И Кимберлей продолжал, не останавливаясь:
Снаружи улица зачахла и почти опустела. С Темзы доносились заглушаемые расстоянием отчаянные звуки сирен и как бы задыхающиеся свистки пароходных котлов. Это был тот час, когда друзья, предавшись мечтам, всегда неизменно молчали…
О! Как я хорошо представляю их себе! — восхищалась г-жа Тирселэ.
И это молчание, как оно многозначительно и вместе с тем как чисто! — прибавила графиня Фергюз.

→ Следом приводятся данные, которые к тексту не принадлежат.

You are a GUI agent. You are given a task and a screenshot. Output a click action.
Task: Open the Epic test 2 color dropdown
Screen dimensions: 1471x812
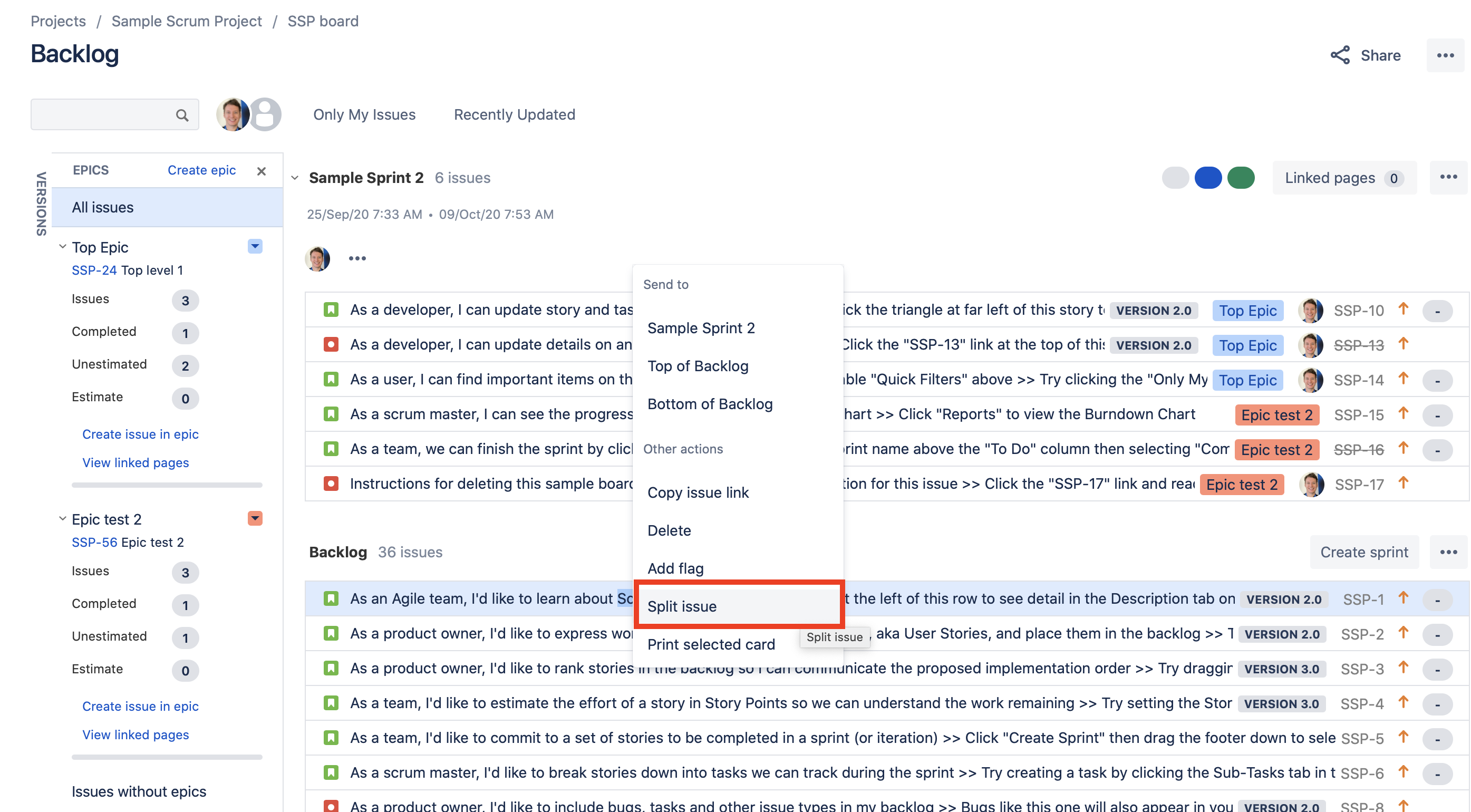pos(255,518)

Кимберлей воспользовался этим лестным для него перерывом, чтобы выпить глоток шампанского; потом, чувствуя вокруг себя еще более страстное внимание, он повторил:
Итак, они молчали… Но в этот вечер Джон-Джиотто Фарфадетти прошептал: «В моем сердце я ношу отравленный цветок…» На что Фридрих Оссиан Пинглетон отвечал: «В этот вечер птичка пропела в моей душе грустную песню…» Казалось, мастерская была тронута и взволнована этим необыкновенным разговором. На лиловой стене, которая бледнела все больше и больше, золотые водоросли вытягивались и опять как будто
сжимались от непривычного волнения — потому что, несомненно, душа человека сообщает душам окружающих его предметов свои сомнения, свои страсти, свой жар, свои грехи, свою жизнь…
О, как это верно!
Этот крик, сорвавшийся со многих уст, не помешал Кимберлею продолжать свой рассказ, который с этой минуты продолжался при молчаливом волнении слушателей. Только голос его стал еще таинственнее.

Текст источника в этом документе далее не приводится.